# Fha fur sale helsinki



## otterk (Dec 24, 2012)

I remember back in 1988 or 1989 carefully putting up 20 or so real nice raccoons and getting .25, .50, and .75 cents for them. After just averaging $32 for 100 **** a few years ago and now this. Wow - We are going to see a lot of road killed **** in the next few years.


----------



## furandhides (Jul 3, 2008)

Putin, oil $$$, tariffs, but what it really boils down to is way too many cheap ranch mink. Until ranch mink $$$ dip below levels of profitability, we are going to continue the problem with most wild fur. Spent the past several days with the auction catalogs from NAFA and FHA in front of me. The sale in Helsinki, definitely the new overall low. Most are betting on the fact that the sale at NAFA will be no different. Spoke with the fur sales manager at FHA in Northbay yesterday, to get his take. The ****, it's not a ? 0f $$, there is just no interest. They were offered $6 on the XXL-XXXl rats and pulled them. The very bottom was unsold. They want a $4 rat, or they buy low end mink. The Michigan fur business is **** and rats, so that's where we stand for the foreseeable future.


----------



## furandhides (Jul 3, 2008)

No mention of wild mink in the report, so I asked. Don said they sold a bunch of males in the 7-10 range. FYI


----------



## otterk (Dec 24, 2012)

I agree with you 100% we are at a new low. I have only experienced something like this one other time. I am going to think positive and hope we see a recovery in 3-4 years. I have averaged 6-7 dollars on **** before and right now I am hoping it will be just that and not 2-3 dollars.


----------



## furandhides (Jul 3, 2008)

Just off the Trapperman site. I see that Terry Manley, NAFAs largest collector, says to plan on the fact that we will be going into next season with the majority of this years **** unsold. I would venture to say at the least, an inventory of a million.


----------



## furandhides (Jul 3, 2008)

otterk said:


> I agree with you 100% we are at a new low. I have only experienced something like this one other time. I am going to think positive and hope we see a recovery in 3-4 years. I have averaged 6-7 dollars on **** before and right now I am hoping it will be just that and not 2-3 dollars.

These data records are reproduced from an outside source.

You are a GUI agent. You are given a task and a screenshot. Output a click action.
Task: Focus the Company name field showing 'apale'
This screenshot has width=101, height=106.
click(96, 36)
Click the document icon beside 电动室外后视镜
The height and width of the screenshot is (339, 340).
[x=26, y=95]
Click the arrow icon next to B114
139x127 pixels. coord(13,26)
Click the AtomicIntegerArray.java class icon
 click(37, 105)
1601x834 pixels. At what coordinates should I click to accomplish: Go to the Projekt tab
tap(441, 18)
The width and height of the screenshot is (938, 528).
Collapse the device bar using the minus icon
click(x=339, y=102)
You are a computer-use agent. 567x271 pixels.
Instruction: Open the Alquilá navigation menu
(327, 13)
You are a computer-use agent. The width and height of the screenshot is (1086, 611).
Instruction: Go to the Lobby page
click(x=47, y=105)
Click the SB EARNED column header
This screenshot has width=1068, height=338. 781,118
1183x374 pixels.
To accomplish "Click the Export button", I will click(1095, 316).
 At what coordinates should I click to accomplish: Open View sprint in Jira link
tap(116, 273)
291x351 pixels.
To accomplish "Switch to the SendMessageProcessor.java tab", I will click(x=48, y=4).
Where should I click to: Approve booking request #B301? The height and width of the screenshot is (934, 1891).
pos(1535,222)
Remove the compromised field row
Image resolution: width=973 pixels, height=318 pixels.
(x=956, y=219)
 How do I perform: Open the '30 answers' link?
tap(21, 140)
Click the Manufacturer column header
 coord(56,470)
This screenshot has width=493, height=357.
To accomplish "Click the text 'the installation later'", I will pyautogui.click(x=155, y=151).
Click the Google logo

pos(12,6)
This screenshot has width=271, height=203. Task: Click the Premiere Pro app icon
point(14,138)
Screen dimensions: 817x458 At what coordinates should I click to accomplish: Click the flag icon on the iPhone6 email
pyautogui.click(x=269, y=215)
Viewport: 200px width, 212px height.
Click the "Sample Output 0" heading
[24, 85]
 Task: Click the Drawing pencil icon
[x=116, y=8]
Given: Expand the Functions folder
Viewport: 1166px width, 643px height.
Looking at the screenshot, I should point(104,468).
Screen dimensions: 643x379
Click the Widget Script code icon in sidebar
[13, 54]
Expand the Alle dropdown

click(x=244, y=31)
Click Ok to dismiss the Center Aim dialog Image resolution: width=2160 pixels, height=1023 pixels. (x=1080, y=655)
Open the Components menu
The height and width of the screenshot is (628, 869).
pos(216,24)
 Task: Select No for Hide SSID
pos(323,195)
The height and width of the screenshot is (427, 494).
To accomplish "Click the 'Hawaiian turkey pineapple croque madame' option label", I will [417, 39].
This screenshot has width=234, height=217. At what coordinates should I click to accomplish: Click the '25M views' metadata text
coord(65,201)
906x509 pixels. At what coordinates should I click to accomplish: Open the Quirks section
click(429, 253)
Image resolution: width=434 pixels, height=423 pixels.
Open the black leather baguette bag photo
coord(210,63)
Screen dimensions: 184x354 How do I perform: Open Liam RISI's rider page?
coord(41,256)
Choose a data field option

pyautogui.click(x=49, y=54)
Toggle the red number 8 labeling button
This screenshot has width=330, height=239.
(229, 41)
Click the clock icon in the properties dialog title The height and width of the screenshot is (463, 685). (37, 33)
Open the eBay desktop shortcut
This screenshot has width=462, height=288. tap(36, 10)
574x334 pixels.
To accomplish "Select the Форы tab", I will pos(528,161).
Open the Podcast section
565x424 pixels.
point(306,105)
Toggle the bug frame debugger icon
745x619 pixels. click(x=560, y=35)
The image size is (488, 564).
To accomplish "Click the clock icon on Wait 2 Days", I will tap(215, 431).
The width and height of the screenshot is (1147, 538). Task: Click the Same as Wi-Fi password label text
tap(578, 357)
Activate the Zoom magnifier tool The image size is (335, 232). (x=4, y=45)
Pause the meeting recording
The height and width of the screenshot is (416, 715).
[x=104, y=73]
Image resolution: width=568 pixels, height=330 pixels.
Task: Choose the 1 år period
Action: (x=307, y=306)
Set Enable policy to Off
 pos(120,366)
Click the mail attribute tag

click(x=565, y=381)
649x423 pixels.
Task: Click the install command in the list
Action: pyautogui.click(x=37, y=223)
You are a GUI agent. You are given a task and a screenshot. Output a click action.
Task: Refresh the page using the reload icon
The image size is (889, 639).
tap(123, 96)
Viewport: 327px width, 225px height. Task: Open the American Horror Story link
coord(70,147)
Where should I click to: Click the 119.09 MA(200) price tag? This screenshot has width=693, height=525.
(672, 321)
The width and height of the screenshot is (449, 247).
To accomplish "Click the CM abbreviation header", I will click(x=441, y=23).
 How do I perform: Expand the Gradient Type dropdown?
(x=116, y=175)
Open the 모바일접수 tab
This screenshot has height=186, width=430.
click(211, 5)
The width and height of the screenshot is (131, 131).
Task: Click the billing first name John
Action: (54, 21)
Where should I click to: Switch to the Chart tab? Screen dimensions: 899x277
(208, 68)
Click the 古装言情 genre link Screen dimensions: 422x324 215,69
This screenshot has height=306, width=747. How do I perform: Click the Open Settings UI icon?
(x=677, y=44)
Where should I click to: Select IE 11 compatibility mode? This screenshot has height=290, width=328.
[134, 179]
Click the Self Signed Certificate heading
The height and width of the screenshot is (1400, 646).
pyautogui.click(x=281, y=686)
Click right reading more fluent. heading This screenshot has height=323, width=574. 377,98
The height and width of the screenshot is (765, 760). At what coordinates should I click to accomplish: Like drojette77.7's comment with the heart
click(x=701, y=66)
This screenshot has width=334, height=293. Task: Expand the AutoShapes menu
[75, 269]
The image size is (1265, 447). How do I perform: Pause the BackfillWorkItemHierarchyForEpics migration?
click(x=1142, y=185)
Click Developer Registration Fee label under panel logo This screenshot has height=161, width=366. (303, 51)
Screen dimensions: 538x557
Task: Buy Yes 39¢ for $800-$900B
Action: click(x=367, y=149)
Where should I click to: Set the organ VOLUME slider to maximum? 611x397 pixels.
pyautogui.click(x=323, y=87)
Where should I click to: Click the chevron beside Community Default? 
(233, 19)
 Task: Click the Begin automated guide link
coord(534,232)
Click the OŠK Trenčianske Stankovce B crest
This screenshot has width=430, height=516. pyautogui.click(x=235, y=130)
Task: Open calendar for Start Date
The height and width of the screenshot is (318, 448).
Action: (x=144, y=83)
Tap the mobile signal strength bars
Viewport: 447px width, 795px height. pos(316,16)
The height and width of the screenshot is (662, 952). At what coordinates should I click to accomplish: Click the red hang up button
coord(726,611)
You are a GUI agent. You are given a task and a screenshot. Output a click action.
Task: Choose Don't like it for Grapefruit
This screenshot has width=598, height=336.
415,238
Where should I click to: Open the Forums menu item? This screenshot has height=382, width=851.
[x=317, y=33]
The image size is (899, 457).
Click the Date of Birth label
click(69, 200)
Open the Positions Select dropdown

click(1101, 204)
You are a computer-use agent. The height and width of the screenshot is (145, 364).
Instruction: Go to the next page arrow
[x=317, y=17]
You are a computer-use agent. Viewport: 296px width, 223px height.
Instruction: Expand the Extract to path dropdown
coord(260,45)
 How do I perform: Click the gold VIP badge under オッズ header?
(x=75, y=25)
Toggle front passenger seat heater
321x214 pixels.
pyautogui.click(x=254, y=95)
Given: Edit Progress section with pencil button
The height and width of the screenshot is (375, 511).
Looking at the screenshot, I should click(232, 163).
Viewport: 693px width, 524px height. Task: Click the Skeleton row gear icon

Prices next season ?? Rats $3-4 **** ave. $3-5, $5-10 tops. Mink males 7-8, females 3-4. Reds the better end $20.


----------



## micooner (Dec 20, 2003)

furandhides said:


> Prices next season ?? Rats $3-4 **** ave. $3-5, $5-10 tops. Mink males 7-8, females 3-4. Reds the better end $20.


Going into the season with a million unsold **** that $3 to $5 ave sounds a little optimistic doesn't it??


----------



## furandhides (Jul 3, 2008)

micooner said:


> Going into the season with a million unsold **** that $3 to $5 ave sounds a little optimistic doesn't it??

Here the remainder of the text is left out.